How it helps the context window: You can place a CLAUDE.md inside a specific folder, and it only loads when the AI is working in that folder. So while you are editing the website, the AI is not carrying around rules about your payment system. Less unrelated stuff in memory means more room for the work at hand.

A quick scenario: Imagine your team always writes dates as day-month-year, never month-day-year, because a mix-up once caused a real headache. Instead of catching the AI every time, you write one line in CLAUDE.md: “Always use day-month-year for dates.” From then on, it just gets it right, and you never think about it again.

Reference: https://docs.claude.com/en/docs/claude-code/memory


5. Custom slash commands

What it is: A slash command is a saved instruction you trigger by typing a short /name. You write the full instruction once, and from then on you call it with a couple of keystrokes instead of typing the whole thing out every time.

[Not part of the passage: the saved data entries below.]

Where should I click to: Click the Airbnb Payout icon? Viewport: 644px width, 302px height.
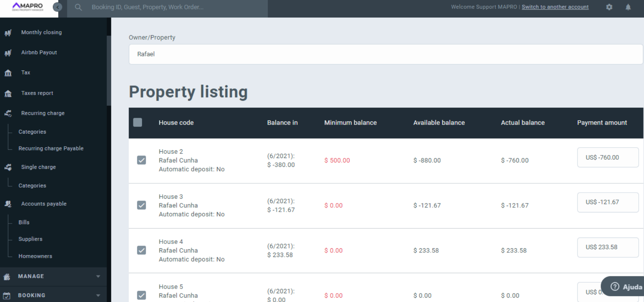click(8, 53)
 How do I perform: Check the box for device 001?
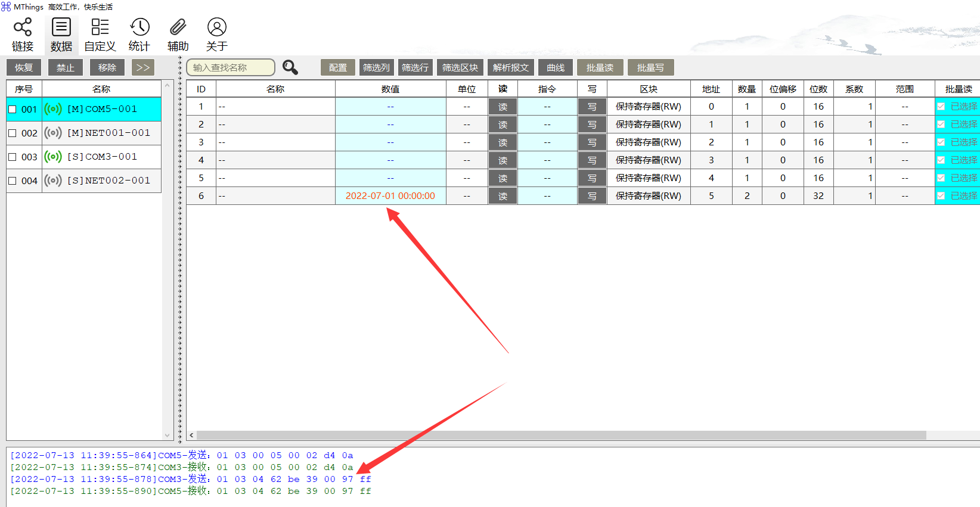click(12, 110)
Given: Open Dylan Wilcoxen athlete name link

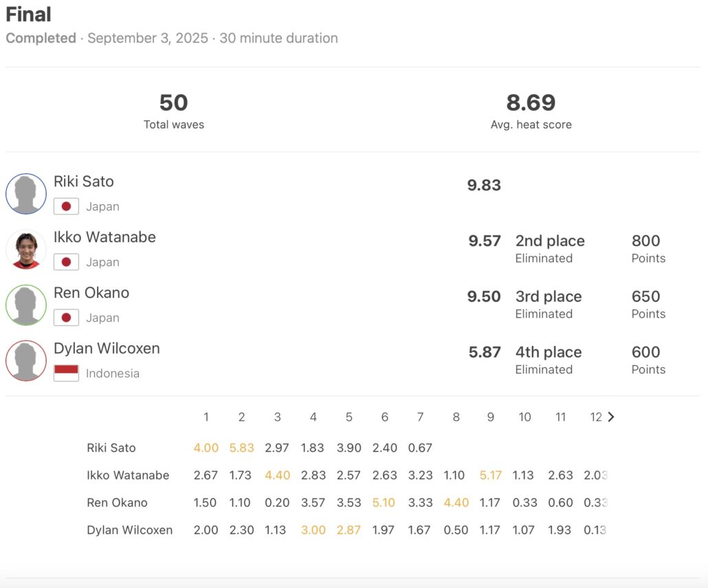Looking at the screenshot, I should (107, 349).
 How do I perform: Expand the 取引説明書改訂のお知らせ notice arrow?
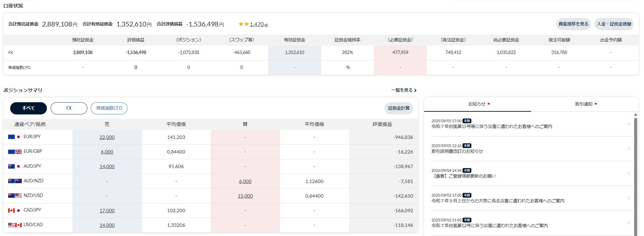click(x=628, y=149)
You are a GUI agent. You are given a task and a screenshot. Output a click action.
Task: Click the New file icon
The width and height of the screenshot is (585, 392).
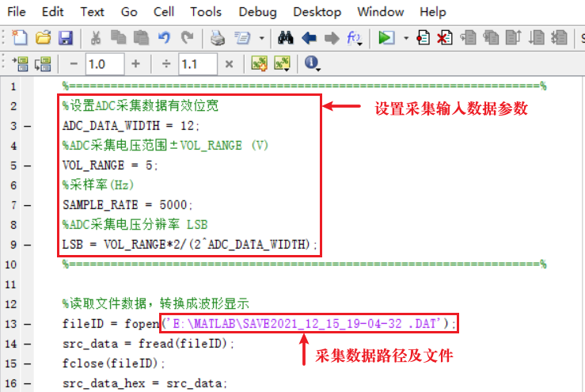(21, 38)
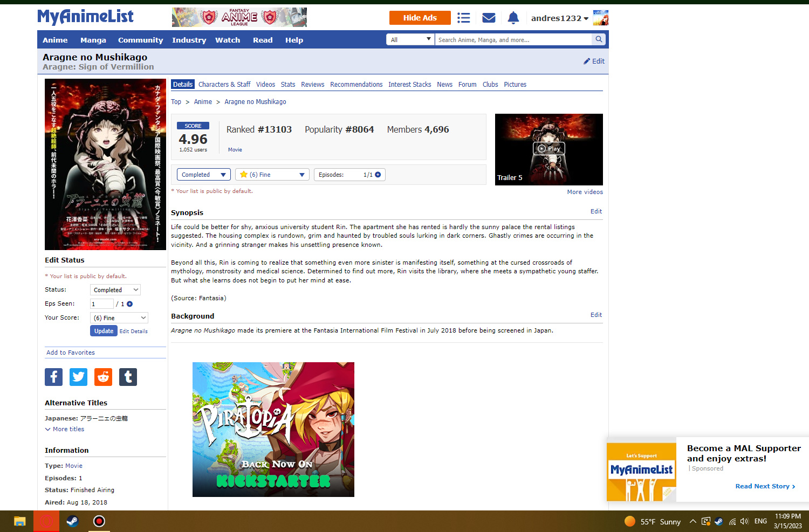
Task: Open the list menu icon in header
Action: 463,18
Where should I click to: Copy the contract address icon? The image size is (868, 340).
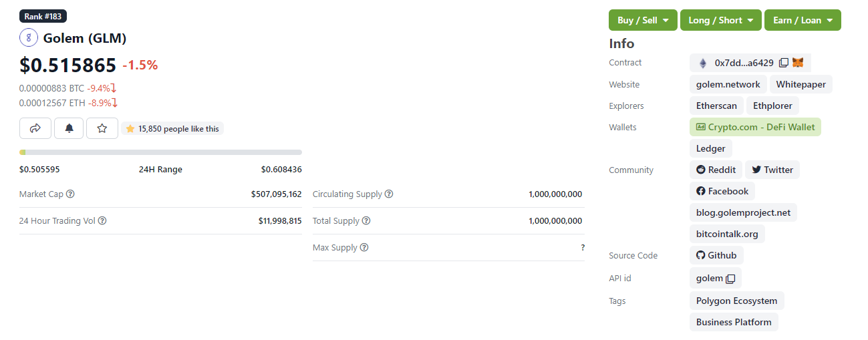click(x=784, y=63)
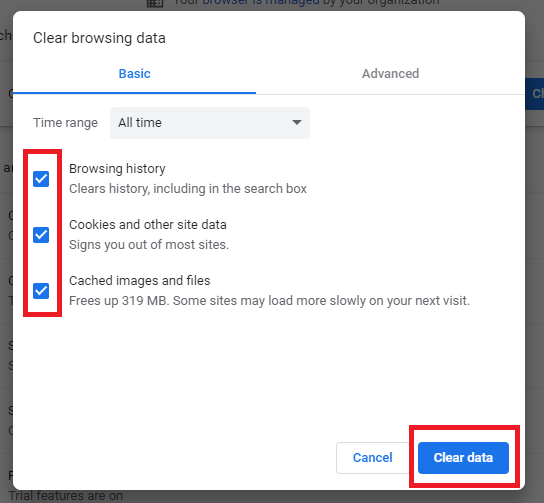Open the All time range dropdown
The height and width of the screenshot is (503, 544).
tap(210, 123)
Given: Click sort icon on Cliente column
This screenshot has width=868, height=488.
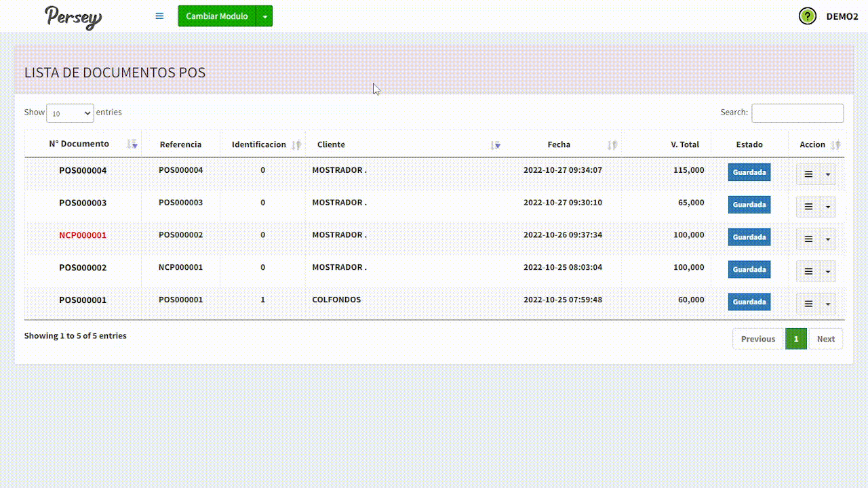Looking at the screenshot, I should tap(496, 144).
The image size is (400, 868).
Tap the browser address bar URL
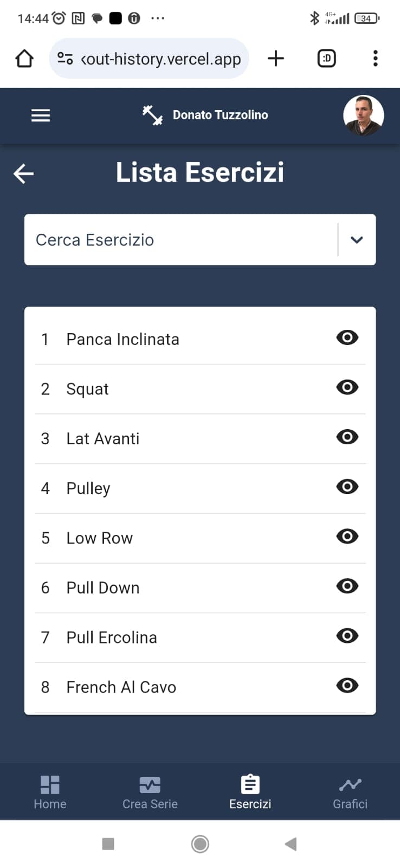160,59
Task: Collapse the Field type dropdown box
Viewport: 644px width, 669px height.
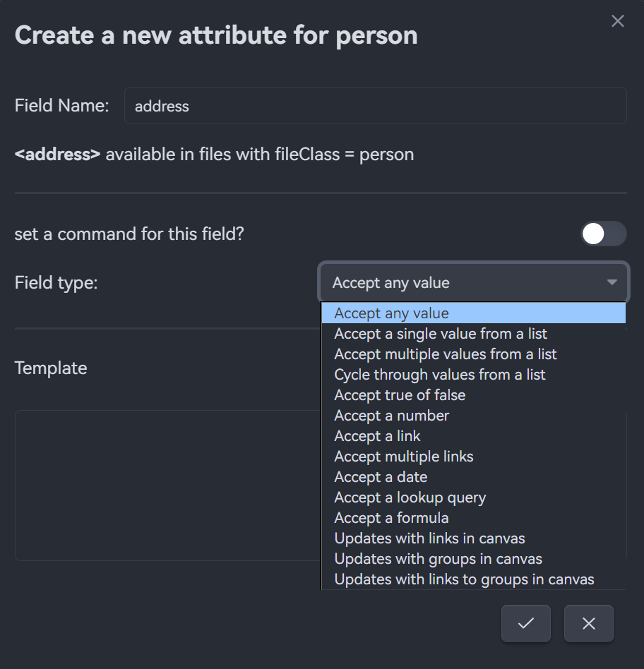Action: 474,283
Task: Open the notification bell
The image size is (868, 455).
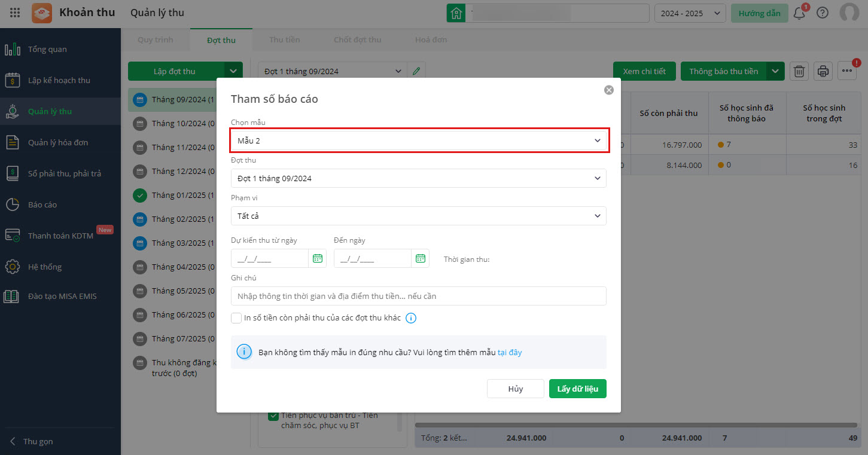Action: [x=799, y=13]
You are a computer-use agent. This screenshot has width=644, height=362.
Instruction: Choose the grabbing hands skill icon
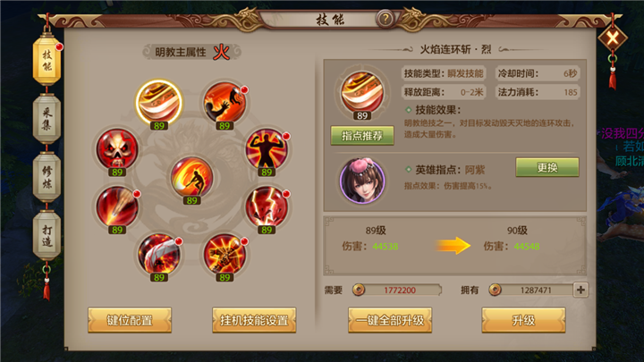click(x=225, y=102)
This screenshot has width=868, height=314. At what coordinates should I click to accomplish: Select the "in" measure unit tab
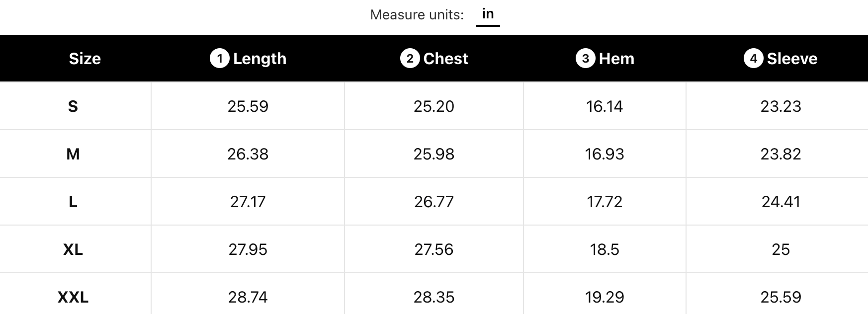point(488,14)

How it helps your work: Everyone has a handful of things they ask for again and again. A slash command turns each of those into a one-word shortcut, and it runs the same way every single time, so the results stay consistent. This is not just for coding. On the technical side, you might make a /review command that checks your latest code changes for bugs, or a /test command that runs your tests and fixes what breaks. On the non-technical side, you could make a /summary command that turns long notes into three clean bullet points, or a /reply command that drafts a polite response to a customer email in your usual tone. Anything you repeat, you can save.

How it saves tokens: You can point a command at a cheaper, faster model for the routine stuff, which keeps the bigger, pricier model free for the hard problems. You also stop rebuilding the same request from scratch each time, which would otherwise burn the same tokens again for the same result.

A quick scenario: Every Friday you write a short update on what changed during the week. Instead of explaining the format each time, you make a /weekly command that already knows your style: pull the week’s changes, group them, and write a friendly three-line summary. Now your Friday update is one word away.

A small heads-up: in newer versions, slash commands and skills are merging into one feature. For a fixed instruction you trigger by hand, a simple command works great. For something you want the AI to reach for on its own, a skill is the better fit.

Reference: https://docs.claude.com/en/docs/claude-code/slash-commands


How they work together

The nice thing is that these tools do not overlap. Each one cleans up a different corner of your workflow, so they stack neatly. RTK cleans the messy command output before it reaches the AI. CLAUDE.md makes sure the AI already knows your project. Caveman trims the AI’s replies down to the essentials. OpenSpec stops wasted rework by agreeing on the plan first. And slash commands save you from repeating yourself.

If you are just starting, RTK is the easiest first win, especially if you work in the terminal a lot, because it runs invisibly once set up. After that, keep a lean CLAUDE.md, try Caveman for a few sessions, and add slash commands as you notice yourself typing the same thing twice. The more you lean on AI, the more all of this adds up.